Friedrich Hölderlin
Cet article est extrait de l'ouvrage Larousse « Dictionnaire mondial des littératures ».
Poète allemand (Lauffen 1770 – Tübingen 1843).
Issu d'une lignée de pasteurs luthériens, il était dès l'enfance destiné à embrasser la carrière pastorale. Après de fortes études classiques et théologiques au grand séminaire de Würtemberg, il perd la foi et se fait précepteur. En France éclate la Révolution, dont il espère qu'elle gagnera l'Allemagne. Il compte y participer à sa façon, en prêchant la religion nouvelle, qui sera la religion poétique. Le lyrisme ne touchant qu'un public restreint, il entreprend un roman lyrique par lettres, Hypérion ou l'Ermite de Grèce, d'abord publié en fragments dans la revue Italia en 1794, et destiné à populariser ses idées, ses visions d'avenir. Il va de préceptorat en préceptorat, en Thuringe d'abord, puis à Francfort, dans la famille du banquier Gontard. Là, il s'éprend de la femme du banquier, Susette : c'est elle qu'il chantera sous le nom de Diotima, la prêtresse qui, dans le Banquet de Platon, instruit Socrate du caractère divin de l'amour. C'est pendant cette période heureuse qu'il achève et publie la version définitive d'Hypérion (1797-1799) : le héros, Hypérion (du nom d'un Titan de la mythologie classique), est un jeune Grec, né vers 1750, qui veut libérer sa patrie du joug turc et y instaurer une communauté généreuse, ayant retrouvé le sens de la nature et du sacré, inspirée de ce que rêvait la Révolution française à ses débuts ; la femme aimée, Diotima, partage son enthousiasme. Hypérion prend part à des combats de partisans, est grièvement blessé à la bataille de Tchesmé (1770). À la suite de l'échec de ses aspirations et de la mort de Diotima, il se retire dans une île où il vit en ermite, au rythme des saisons, à la recherche d'une sagesse plus contemplative. La situation devenant intenable, dans la famille de Gontard, Hölderlin va s'installer chez son ami Isaac von Sinclair. Là, il travaille à un drame philosophique sur Empédocle, le philosophe grec qui s'est jeté dans le cratère de l'Etna : les circonstances ne permettront à aucune des trois versions qu'il en entreprend d'aboutir à une œuvre achevée.

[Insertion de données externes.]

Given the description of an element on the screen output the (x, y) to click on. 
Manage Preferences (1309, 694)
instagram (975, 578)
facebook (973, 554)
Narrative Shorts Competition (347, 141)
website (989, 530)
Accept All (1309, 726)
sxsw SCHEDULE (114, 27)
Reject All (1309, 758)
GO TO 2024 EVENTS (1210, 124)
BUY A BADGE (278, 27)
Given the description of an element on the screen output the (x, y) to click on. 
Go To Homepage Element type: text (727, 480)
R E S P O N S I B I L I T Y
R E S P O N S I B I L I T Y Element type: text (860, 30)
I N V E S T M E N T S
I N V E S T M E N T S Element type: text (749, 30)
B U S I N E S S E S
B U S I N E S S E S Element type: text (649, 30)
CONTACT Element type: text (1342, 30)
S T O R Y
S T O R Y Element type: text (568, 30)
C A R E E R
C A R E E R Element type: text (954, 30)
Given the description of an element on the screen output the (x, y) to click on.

Il devient de nouveau précepteur, en Suisse puis à Bordeaux (1802). De là, il revient à l'improviste pour apprendre la mort de Susette, qui n'a pas supporté la séparation. Éperdu de chagrin, il se retire du monde, ne veut plus voir personne et se voue entièrement à son œuvre lyrique. Sinclair l'accueille à Homburg une seconde fois ; mais il est impliqué dans une conspiration, Hölderlin étant dénoncé comme complice. On n'évite au poète d'être incarcéré à son tour qu'en le faisant passer pour malade mental et irresponsable. Sa mère le fait transférer de force dans une clinique où le traitement qu'on lui inflige achève de le briser. Il en sort pour prendre pension chez un menuisier, Zimmer, dont la famille l'accueille comme l'un des siens. Il y restera trente-six ans, jusqu'à sa mort, menant une existence d'ermite replié sur lui-même.
Outre le roman Hypérion, les ébauches du drame Empédocle, des traductions originales de Pindare et de Sophocle, Hölderlin laisse une œuvre lyrique monumentale. Se modelant dans sa jeunesse sur la mystique de Klopstock et l'idéalisme de Schiller, il consacre une série d'hymnes à la Liberté, à l'Harmonie, à la Beauté, à l'Amitié et à l'Amour. Puis il pratique l'ode classique à l'instar d'Alcée et d'Horace, en strophes de quatre vers à la métrique rigoureuse. Survient l'expérience de la passion vraie, divine et déchirante. Il retrouve le sens et la raison d'être du distique élégiaque. Après l'Archipel (1800), hymne en hexamètres, il inaugure dans une nouvelle série de grands hymnes, le Rhin, le Pain et le Vin, Patmos, un rythme libre imité de Pindare, dont se réclamèrent en France aussi bien les poètes de la Pléiade que Saint-John Perse. De Pindare il retrouve la densité, le sens du sacré, l'élan visionnaire, la puissance de l'image pour annoncer, en termes mystérieux, la venue d'un Christ nouveau, frère de Jésus, d'Héraclès et de Dionysos.